25/10/2025
Cube Garges,
Garges-lès-Gonesse
Pour ce qui sera possiblement la seule date de la Biennale Némo 2025 à laquelle nous assisterons, direction Le Cube Garges, équipement culturel entièrement rénové il y a deux ans, disposant de plusieurs espaces (salle de cinéma, hall d’exposition, salles de répétition, médiathèque, deux salles de spectacle), à la programmation assez variée, mais plutôt raccord pour accueillir le festival des arts numériques (plusieurs créations visuelles et plastiques, agissant dans ce champ, y étaient exposées). Comme toujours avec les concerts programmés par la Biennale, il s’agit de conjuguer audio et vidéo, et de faire une large place aux « nouvelles images » (collages, mix entre images issues d’internet et captations réelles, transformations visuelles, etc…).

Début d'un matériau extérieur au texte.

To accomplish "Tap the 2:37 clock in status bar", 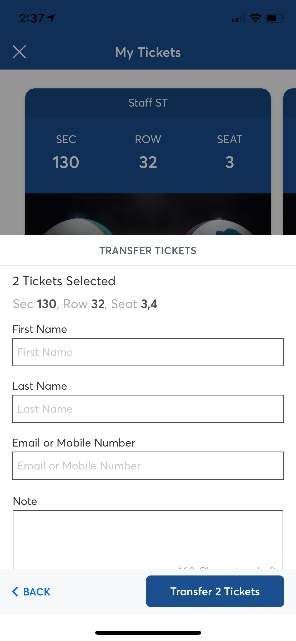I will pyautogui.click(x=31, y=18).
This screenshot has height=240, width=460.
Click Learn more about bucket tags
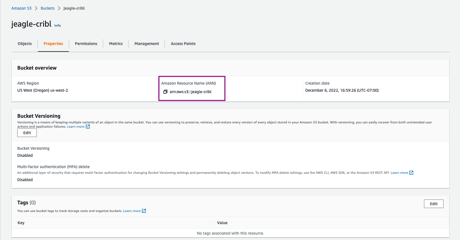132,211
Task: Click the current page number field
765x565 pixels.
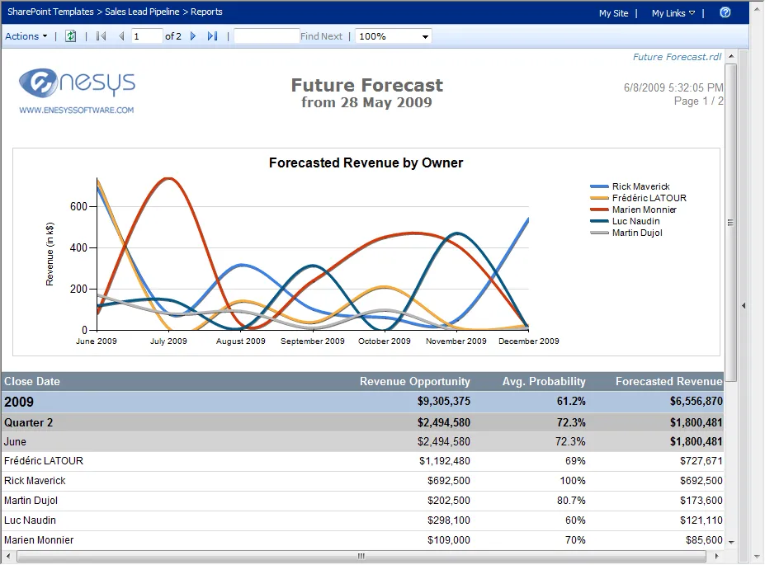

La venue de Noémi Büchi, avec sa proposition qui porte le même titre que son excellent album du printemps 2024 (Does It Still Matter), convenait donc impeccablement, et nous permettait d’assister à la première francilienne de cette musicienne hautement appréciée. Chargée d’ouvrir la soirée, la jeune femme se posta derrière sa table, avec ses machines et ordinateurs, derrière un immense écran chargé de diffuser le film qu’elle présente de ville en ville. Dans des plans fixes, on y voit d’abord Joséphine de Weck de face, cadrée en plan américain, tourner doucement la tête, se malaxer le visage et faire quelques mouvements de bras. Puis, son corps se liquéfie, générant des fluides visqueux ou une sorte de pâte à modeler liquide.
Un peu dérangeante par endroits, notamment quand le corps flasque se reconstitue, la vidéo se trouvait bien accompagnée par les morceaux envoyés par Noémi Büchi, au long d’un set électronique qui fit la part (trop) belle aux morceaux arythmiques, sortes de longues transitions entre de rares pistes dans lesquelles on retrouva ses habituelles rythmiques concassées. Il en résulta un ensemble, probablement trop long, moins maximaliste et qui travaillait davantage sur l’étirement des sons, très bien accordé, sur ce point, avec le film. Quelques coups percussifs pointèrent, comme de rares notes de clavecin digitalisé (autre signature de la Suissesse), les premiers étant habilement associés à des coupes franches dans le montage vidéo. Habillée tout en noir, la musicienne parut moins engager son corps que lors du premier concert qu’on vit d’elle, laissant cela à la danseuse sur l’écran. En revanche, la sensation immersive était toujours aussi impressionnante, avec ces flashes stroboscopiques, en direction du public, en rythme avec les pulsations qui ponctuaient les titres joués : saccades, secousses puis répit.
Au-delà d’un goût commun pour l’interaction entre visuel et musique (Gabriele Ottino, membre de SPIME.IM, a réalisé le film projeté derrière Noémi Büchi), le collectif italien et la musicienne suisse partagent le même label (-ous, structure dévolue aux formes électroniques expérimentales). Le plateau de ce samedi soir était donc marqué par une cohérence certaine, et permit de livrer deux propositions très denses, les Italiens prenant place sur scène après une vingtaine de minutes d’entracte. Cependant, à la différence du premier set, il nous fut difficile de nous concentrer sur la musique, face à l’accumulation d’images diffusées sur l’écran. Intégralement réalisé en IA, le film, dans un montage ultra-rapide, proche du clignotement, empila images d’actualité, logos de marques, mèmes internet et autres visuels trouvés sur la toile. Jouant sur la pixellisation ou la diffraction de ces sources, le collectif turinois tenta d’y accoler des visées politiques mais, comme souvent, il s’agissait, dans le contexte de ce soir, de prêcher des convertis : dénonciation des agissements de Trump, Meloni, Netanyahu ou Musk, de la dictature des marques ou encore de la situation des Gazaouis. Comme on peinait à se concentrer sur la musique (une électronique massive et martelée), refusant de fermer les yeux, la prestation usa et lassa en même temps.